Acqua, frutti di mare, birra, sale: così la plastica si nasconde nel cibo

18 Giugno 2019

Cinque grammi di plastica ogni settimana, ovvero il peso equivalente di una carta di credito. Un totale di 2 mila frammenti che entrano nel nostro corpo attraverso ciò che mangiamo o beviamo: 21 grammi al mese, 250 l’anno. Sono i dati, resi pubblici nei giorni scorsi, di uno studio commissionato dal Wwf all’Università di Newcastle, in Australia, che ha passato in rassegna oltre 50 pubblicazioni sul tema delle microplastiche.

La maggior parte delle particelle è sotto i 5 micron di dimensioni e viene assunta con l’acqua, in bottiglia o dal rubinetto. Ovviamente i dati differiscono per area geografica, tanto che in Stati Uniti e India, ci sono due volte più tracce di plastica che nelle acque europee. Le fonti alimentari più a rischio sono frutti di mare, birra e sale.

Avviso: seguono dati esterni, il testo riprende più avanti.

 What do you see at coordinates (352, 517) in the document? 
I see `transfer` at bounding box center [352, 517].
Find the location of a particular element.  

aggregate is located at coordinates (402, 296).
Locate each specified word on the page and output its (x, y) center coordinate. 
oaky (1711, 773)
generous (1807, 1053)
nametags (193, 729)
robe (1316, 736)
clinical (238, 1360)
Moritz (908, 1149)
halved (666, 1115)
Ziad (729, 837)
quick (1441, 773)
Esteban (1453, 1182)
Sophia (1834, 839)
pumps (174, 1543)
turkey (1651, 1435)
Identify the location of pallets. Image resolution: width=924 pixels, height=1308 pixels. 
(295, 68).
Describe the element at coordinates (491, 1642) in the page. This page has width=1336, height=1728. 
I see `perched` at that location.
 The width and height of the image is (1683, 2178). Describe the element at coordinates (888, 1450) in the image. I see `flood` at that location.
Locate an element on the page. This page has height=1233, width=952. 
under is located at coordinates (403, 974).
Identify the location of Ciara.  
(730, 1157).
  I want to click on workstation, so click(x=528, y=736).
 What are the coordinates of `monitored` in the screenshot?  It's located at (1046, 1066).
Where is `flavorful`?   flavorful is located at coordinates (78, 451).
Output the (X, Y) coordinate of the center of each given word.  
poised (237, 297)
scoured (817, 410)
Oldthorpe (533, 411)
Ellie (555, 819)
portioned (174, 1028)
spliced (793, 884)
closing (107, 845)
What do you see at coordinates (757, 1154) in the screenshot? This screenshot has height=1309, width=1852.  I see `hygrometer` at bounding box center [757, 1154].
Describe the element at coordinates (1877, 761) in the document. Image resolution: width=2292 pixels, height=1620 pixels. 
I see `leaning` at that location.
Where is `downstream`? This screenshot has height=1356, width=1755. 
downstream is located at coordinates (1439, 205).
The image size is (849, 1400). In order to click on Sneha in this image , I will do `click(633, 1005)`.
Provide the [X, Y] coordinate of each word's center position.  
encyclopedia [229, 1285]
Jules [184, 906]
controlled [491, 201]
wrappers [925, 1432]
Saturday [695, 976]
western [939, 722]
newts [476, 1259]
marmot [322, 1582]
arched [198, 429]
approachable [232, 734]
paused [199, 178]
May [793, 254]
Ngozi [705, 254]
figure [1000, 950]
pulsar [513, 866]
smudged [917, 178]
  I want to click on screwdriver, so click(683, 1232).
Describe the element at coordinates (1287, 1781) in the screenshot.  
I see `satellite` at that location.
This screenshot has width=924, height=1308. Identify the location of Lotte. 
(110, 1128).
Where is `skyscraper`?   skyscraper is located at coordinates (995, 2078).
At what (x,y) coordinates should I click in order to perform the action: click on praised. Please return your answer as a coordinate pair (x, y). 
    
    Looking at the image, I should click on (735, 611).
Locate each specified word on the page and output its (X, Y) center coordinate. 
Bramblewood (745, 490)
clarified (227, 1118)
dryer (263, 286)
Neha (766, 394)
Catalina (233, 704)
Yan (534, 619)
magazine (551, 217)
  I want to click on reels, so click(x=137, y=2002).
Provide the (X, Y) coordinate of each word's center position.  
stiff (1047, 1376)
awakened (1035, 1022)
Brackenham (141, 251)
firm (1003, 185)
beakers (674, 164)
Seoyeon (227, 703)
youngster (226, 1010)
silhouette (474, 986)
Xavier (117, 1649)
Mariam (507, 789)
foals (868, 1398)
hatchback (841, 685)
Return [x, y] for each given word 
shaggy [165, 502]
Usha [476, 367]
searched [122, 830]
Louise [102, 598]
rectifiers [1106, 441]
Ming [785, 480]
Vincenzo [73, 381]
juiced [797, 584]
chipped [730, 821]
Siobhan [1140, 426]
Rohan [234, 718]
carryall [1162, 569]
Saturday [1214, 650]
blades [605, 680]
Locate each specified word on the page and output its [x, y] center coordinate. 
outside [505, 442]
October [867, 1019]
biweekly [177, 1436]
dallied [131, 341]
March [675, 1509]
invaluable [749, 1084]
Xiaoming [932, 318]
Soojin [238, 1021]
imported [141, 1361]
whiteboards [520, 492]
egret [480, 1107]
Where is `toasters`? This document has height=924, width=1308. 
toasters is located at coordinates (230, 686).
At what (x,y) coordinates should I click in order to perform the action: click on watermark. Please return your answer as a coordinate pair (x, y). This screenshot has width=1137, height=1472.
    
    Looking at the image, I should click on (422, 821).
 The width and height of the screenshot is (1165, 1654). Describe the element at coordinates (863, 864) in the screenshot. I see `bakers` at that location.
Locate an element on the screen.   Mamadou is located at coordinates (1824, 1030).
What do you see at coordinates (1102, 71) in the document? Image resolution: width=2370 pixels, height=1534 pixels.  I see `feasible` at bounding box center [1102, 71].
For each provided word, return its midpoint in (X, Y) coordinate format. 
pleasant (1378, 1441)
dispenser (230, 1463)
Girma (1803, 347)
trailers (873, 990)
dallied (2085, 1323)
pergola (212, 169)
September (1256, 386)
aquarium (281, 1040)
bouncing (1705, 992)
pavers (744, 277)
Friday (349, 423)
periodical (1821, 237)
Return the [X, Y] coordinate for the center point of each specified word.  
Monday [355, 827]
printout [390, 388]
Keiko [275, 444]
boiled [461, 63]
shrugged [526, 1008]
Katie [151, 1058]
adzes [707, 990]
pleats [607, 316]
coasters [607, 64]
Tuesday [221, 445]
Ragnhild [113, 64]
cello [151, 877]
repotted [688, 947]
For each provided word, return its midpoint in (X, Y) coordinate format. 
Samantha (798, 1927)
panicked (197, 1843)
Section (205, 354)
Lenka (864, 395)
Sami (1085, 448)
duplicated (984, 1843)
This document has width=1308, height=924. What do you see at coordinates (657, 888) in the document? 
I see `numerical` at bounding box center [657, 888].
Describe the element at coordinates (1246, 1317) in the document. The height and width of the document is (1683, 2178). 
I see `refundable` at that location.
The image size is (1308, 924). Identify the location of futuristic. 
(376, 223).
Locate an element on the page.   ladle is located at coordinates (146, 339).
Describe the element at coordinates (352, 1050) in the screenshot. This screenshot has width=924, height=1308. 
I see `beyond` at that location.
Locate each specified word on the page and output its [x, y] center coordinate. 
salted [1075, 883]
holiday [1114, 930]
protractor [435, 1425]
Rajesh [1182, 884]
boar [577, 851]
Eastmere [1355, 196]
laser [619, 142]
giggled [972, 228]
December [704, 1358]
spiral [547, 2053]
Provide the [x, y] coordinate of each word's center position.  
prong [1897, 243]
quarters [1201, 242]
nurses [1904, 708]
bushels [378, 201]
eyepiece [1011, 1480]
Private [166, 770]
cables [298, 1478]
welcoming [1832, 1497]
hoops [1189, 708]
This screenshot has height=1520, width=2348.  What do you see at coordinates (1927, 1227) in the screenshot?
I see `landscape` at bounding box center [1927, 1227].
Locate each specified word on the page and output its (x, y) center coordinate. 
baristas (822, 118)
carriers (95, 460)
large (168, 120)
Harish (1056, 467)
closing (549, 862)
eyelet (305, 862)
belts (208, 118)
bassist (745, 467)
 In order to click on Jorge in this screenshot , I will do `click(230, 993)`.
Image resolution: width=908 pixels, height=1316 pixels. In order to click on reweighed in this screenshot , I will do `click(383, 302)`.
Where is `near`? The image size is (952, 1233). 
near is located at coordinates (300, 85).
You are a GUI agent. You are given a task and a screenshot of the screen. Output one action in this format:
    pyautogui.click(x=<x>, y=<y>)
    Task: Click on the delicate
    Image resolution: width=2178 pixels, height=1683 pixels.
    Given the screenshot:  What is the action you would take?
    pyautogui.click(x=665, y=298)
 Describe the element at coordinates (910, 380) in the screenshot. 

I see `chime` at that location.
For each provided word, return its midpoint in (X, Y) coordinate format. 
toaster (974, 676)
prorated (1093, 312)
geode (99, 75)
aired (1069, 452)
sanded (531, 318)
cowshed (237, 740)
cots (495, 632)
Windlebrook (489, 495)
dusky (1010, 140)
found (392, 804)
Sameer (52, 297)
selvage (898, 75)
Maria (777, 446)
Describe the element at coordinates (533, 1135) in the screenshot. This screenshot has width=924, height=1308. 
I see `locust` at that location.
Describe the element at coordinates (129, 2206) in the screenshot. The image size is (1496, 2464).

I risultati di questo nuovo studio, concludono i ricercatori, rappresentano un passo importante verso la comprensione dell’impatto dell’inquinamento da plastica sugli esseri umani. “Queste scoperte devono servire come allarme per i governi”, spiega Marco Lambertini, direttore generale del Wwf. “La plastica non inquina solo i nostri oceani e uccide gli organismi marini, ma è in tutti noi ed è urgente un’azione globale per affrontare questa minaccia”. Tuttavia, ad oggi gli effetti delle microplastiche sulla nostra salute sono ancora poco conosciute. “Mentre le ricerche indagano sui potenziali effetti negativi sulla salute umana è chiaro a tutti che si tratta di un problema globale, che può essere risolto solo affrontando le cause alla radice”, conclude Lambertini. “Se non vogliamo plastica nel corpo, dobbiamo fermare i milioni di tonnellate di plastica che continuano a diffondersi nella natura”.